The numbers in the picture are the order in which the cities are found in the current path.
Walking along the path from the start, city 1 is the first city in C that we encounter. From here the path moves to city 2, also in C, then to a city outside C. From there, the path may meander among multiple cities not in C, until it re-enters C at city 3.
Cities can be classified as inside, incoming or outcoming depending on which of their neighbors are in C. The first city is always incoming and the last always outcoming.
In this example, N=9 but the complexity is much less than 9! for one path multiplied by 9! for the other path (that number would be 131,681,894,400 and it would take too long to explore that many possibilities).
First of all, we can exclude city 9 as both of its edges go to cities outside C and we can’t rewire any of them. City 9 can still be considered while rewiring the other path if in that path at least one of the edges are a connection inside C.
We are changing edges, not cities, so for N cities there are at most N – 1 edges (this corresponds to the case where all cities except the first and last ones are of the inside type). Once we decide how to rewire the first N-2 edges, the last edge is forced: It can only go to the last city as the path needs to continue to exit C from there. The first edge will always start from the first city and the last edge always end in the last one.

DATA LINES:
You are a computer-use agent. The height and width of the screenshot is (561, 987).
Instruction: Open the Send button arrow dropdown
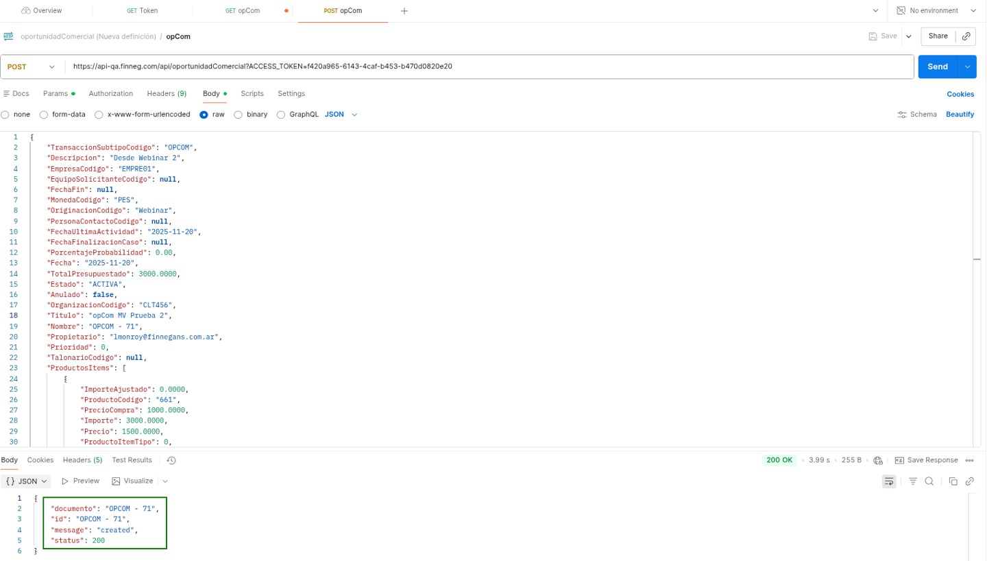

YOUR INSTRUCTIONS:
Please copy the stretch from "Walking along the" through "last always outcoming." from the passage above on rewiring city paths, word for word.

TASK OUTPUT:
Walking along the path from the start, city 1 is the first city in C that we encounter. From here the path moves to city 2, also in C, then to a city outside C. From there, the path may meander among multiple cities not in C, until it re-enters C at city 3.
Cities can be classified as inside, incoming or outcoming depending on which of their neighbors are in C. The first city is always incoming and the last always outcoming.